Secretário chama usuários de drogas de 'nóias' e repercute nas redes sociais
Padre Julio Lancellotti repostou publicação de titular da Semadur
Publicação da Semadur foi repostada no perfil do Instagram do Padre Julio Lancellotti, que criticou postura da Prefeitura. (Foto: Instagram)
A publicação do titular da Semadur (Secretaria Municipal do Meio Ambiente e Gestão Urbana), Luís Eduardo Costa, no Instagram e que foi repostada pela pasta, ganhou repercussão no perfil do padre Julio Lancellotti, conhecido por dedicar-se a ajudar os mais necessitados.
O sacerdote questiona o fato de o secretário ter usado a palavra 'nóia' na publicação, referindo-se aos usuários de drogas que se abrigavam nos dois últimos vagões da Orla Ferroviária, entre a Afonso Pena e a Barão do Rio Branco, em Campo Grande.
"Publicação de alto nível da prefeitura de Campo Grande (MS). Inacreditável", publicou o padre. A postagem já somava no começo da manhã desta terça-feira (11), quase 25 mil curtidas e 801 comentários dos seguidores que concordavam com a colocação do pároco paulista.
Muitos sul-mato-grossenses e campo-grandenses engrossaram as críticas de Lancelotti. "Decepcionada, porem nem um pouco surpresa com minha cidade", comentou a seguidora @simonegallassi.
@Annecatadora disse que o tratamento dos moradores na Capital é comum. "Em Campo Grande as pessoas tem preconceito até com quem é do interior, imagina com as pessoas em situação de vulnerabilidade."
E a seguidora @nathganeo concordou com a postagem do padre. "Nasci e morei aqui a vida toda e infelizmente é mais ou menos isso mesmo. Campo-grandense não é um bicho bom em", publicou.
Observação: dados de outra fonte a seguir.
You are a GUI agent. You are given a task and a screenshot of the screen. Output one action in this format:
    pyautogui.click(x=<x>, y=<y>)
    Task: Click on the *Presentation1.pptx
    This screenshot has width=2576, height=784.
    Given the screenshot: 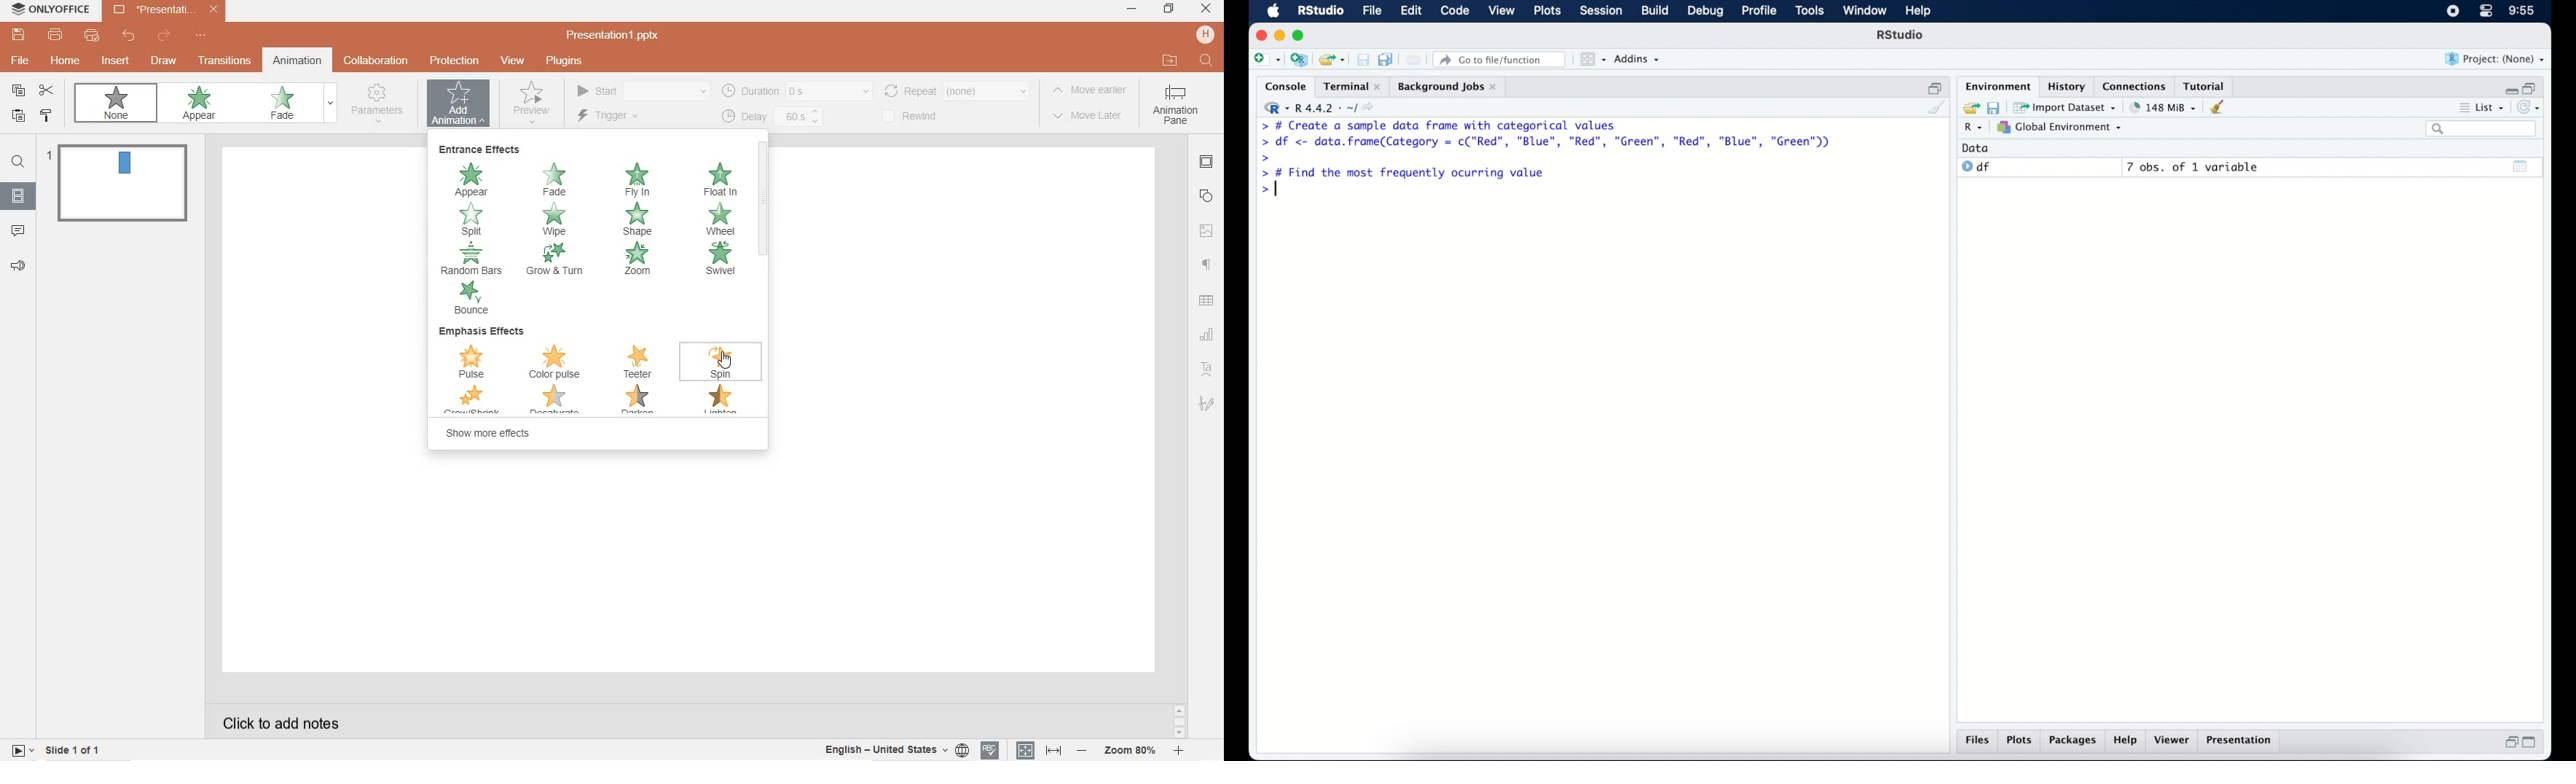 What is the action you would take?
    pyautogui.click(x=169, y=11)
Respostas - A reportagem tentou contato com o secretário, Luís Eduardo Costa, que não atendeu e nem retornou as mensagens. Ontem, quando foi questionado sobre o assunto, apenas resumiu que estava de férias. A assessoria de comunicação da Semadur afirmou que a retirada dos vagões foi uma solicitação da própria comunidade, no entorno da Orla Ferroviária, e que o trabalho de retirada das estruturas já tinha sido paralisado por conta da pandemia, mas foi concluído ontem.
Já o prefeito Marquinhos Trad (PSD) explicou que a retirada dos vagões era algo planejado. "Era necessário fazer! Aguardávamos o momento mais adequado. Tudo tem seu tempo!".
Sobre a crítica do padre Lancellotti em relação a postura tomada pelo município ele justificou que não tem como obrigar os usuários de drogas a procurarem a ajuda fornecida.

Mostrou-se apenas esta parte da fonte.